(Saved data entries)
·····

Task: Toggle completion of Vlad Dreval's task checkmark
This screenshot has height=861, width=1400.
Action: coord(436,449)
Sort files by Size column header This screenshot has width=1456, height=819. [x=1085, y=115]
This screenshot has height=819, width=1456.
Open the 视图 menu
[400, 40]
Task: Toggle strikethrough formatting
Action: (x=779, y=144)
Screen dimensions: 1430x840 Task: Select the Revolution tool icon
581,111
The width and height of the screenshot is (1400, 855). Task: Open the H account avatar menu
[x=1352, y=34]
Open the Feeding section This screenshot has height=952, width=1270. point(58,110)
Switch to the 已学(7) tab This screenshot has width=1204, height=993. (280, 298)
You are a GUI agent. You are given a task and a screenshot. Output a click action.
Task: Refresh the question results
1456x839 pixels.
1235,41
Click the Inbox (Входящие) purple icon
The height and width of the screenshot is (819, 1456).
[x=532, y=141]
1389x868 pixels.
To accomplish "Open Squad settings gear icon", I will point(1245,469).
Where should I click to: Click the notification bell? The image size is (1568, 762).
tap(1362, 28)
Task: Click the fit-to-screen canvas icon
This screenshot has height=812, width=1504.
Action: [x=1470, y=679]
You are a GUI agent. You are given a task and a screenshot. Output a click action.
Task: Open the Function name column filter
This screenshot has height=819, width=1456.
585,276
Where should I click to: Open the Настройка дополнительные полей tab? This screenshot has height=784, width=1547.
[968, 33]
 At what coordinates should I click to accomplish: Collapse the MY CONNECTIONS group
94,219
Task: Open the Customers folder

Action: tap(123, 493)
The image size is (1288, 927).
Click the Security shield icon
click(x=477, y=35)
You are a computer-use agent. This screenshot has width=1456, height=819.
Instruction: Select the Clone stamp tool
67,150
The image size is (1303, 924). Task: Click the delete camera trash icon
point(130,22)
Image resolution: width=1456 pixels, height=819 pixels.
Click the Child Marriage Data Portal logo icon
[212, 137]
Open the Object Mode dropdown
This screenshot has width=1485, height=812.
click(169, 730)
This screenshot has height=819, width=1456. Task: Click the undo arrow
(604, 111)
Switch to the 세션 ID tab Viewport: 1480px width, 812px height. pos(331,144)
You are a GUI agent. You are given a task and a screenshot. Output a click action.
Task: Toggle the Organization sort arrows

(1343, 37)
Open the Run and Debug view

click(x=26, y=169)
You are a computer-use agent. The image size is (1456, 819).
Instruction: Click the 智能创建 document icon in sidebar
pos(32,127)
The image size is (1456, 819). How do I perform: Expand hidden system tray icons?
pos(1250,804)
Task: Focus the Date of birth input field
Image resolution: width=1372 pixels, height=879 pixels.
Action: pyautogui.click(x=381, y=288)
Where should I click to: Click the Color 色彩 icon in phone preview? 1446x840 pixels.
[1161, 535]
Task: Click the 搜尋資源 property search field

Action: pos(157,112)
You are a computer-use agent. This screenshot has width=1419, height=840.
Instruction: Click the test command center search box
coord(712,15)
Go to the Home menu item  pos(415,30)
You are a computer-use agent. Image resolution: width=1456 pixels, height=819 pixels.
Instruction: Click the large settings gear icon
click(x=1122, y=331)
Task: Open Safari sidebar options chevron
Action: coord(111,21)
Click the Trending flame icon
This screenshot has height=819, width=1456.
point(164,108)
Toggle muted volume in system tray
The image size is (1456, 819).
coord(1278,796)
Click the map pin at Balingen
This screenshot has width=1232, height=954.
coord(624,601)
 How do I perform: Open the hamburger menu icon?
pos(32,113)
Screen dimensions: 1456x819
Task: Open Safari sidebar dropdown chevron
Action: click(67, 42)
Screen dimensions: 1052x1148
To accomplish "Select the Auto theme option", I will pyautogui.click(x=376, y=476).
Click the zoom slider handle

·····

[Directions]
Filter the records above for "agent" and copy every matching line.

[Response]
You are a GUI agent. You are given a task and a screenshot. Output a click action.
You are a GUI agent. You are given a task and a screenshot. Output a click action.
You are a computer-use agent. This screenshot has width=1456, height=819.
You are a GUI agent. You are given a task and a screenshot. Output a click action.
You are a computer-use agent. The image size is (1456, 819).
You are a computer-use agent. This screenshot has width=1419, height=840.
You are a computer-use agent. Image resolution: width=1456 pixels, height=819 pixels.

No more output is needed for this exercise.